On August 3, 2015, Flanders signed with the Cleveland Browns, but he was released on September 5, 2015.

===BC Lions===
On October 6, 2015, Flanders signed with BC Lions to a practice roster agreement. He was promoted to the active roster for the last game of the regular season and played in his first professional game on November 7, 2015 against the Calgary Stampeders where he had three carries for 15 yards. He was not re-signed following the season and was released on November 10, 2015.

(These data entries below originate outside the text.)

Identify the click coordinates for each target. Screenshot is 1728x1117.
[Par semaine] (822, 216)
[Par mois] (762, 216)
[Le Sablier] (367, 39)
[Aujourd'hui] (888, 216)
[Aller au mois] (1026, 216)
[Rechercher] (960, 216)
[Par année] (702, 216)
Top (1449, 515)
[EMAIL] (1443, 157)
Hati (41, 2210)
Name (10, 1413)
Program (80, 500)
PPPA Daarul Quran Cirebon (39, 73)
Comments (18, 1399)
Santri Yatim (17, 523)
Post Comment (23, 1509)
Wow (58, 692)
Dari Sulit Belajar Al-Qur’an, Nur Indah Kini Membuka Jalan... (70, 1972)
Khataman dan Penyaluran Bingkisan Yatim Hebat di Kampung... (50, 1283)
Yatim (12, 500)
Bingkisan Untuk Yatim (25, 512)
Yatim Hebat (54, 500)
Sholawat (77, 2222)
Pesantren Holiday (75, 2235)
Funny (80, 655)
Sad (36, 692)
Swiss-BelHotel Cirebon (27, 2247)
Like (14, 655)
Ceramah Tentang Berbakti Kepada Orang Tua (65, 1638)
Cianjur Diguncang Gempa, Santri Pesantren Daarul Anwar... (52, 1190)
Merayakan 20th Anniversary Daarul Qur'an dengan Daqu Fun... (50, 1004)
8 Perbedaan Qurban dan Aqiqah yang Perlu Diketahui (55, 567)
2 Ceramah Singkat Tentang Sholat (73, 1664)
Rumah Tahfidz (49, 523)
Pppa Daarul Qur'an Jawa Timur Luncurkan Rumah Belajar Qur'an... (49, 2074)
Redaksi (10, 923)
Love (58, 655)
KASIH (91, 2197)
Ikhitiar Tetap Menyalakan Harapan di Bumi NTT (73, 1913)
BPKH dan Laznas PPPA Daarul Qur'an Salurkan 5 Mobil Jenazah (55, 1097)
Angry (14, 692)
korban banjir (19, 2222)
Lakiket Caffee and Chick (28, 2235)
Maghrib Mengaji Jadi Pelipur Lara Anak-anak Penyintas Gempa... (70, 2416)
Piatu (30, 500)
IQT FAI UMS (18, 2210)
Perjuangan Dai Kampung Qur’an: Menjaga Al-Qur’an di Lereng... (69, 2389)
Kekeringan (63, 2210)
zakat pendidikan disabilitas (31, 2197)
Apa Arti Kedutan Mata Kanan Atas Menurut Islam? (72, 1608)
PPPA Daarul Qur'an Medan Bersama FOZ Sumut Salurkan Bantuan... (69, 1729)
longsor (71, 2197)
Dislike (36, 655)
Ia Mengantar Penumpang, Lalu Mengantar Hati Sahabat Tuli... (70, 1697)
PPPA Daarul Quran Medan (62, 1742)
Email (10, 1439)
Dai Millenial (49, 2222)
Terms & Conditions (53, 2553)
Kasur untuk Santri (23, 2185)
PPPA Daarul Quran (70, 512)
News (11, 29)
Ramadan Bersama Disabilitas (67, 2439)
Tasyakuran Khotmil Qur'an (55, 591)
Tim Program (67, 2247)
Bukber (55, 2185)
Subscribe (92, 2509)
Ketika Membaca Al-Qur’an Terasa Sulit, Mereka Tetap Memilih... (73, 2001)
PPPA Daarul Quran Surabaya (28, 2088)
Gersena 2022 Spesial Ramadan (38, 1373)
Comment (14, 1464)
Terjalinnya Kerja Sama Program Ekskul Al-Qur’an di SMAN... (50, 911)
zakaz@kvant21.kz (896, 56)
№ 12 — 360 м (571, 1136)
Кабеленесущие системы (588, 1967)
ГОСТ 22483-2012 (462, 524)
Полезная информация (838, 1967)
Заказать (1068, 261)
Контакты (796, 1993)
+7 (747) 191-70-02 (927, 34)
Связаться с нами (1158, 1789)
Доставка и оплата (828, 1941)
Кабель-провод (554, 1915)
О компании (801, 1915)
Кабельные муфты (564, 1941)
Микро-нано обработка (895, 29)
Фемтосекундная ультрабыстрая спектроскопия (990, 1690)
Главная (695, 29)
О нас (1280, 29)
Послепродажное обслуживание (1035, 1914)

===Winnipeg Blue Bombers===
Flanders signed with the Winnipeg Blue Bombers on May 26, 2016 where he had a more prominent role as a back-up running back. He played in seven games for the team, starting in four, where he had 46 rushing attempts for 281 and three touchdowns. He also had 16 receptions for 148 yards. He played with the Blue Bombers for two more seasons, but only dressed for one game in 2018 while spending the rest of the season on the practice roster. He was released by the Blue Bombers on November 19, 2018.

===Calgary Stampeders (second stint)===
Flanders remained unsigned at the start of the 2019 CFL season and eventually signed a practice roster agreement with the Stampeders on September 30, 2019. However, he was released on October 26, 2019.

===Ottawa Redblacks===
Flanders signed with the Ottawa Redblacks on December 23, 2019, but did not play in 2020 due to the cancellation of the 2020 CFL season. He then re-signed with the Redblacks on January 18, 2021. He became a free agent after the 2021 season.

==Coaching career==
Since 2022, Flanders has been a running backs and recruiting assistant for the Lake Travis High School football team. He also serves as an assistant basketball coach at Lake Travis High School.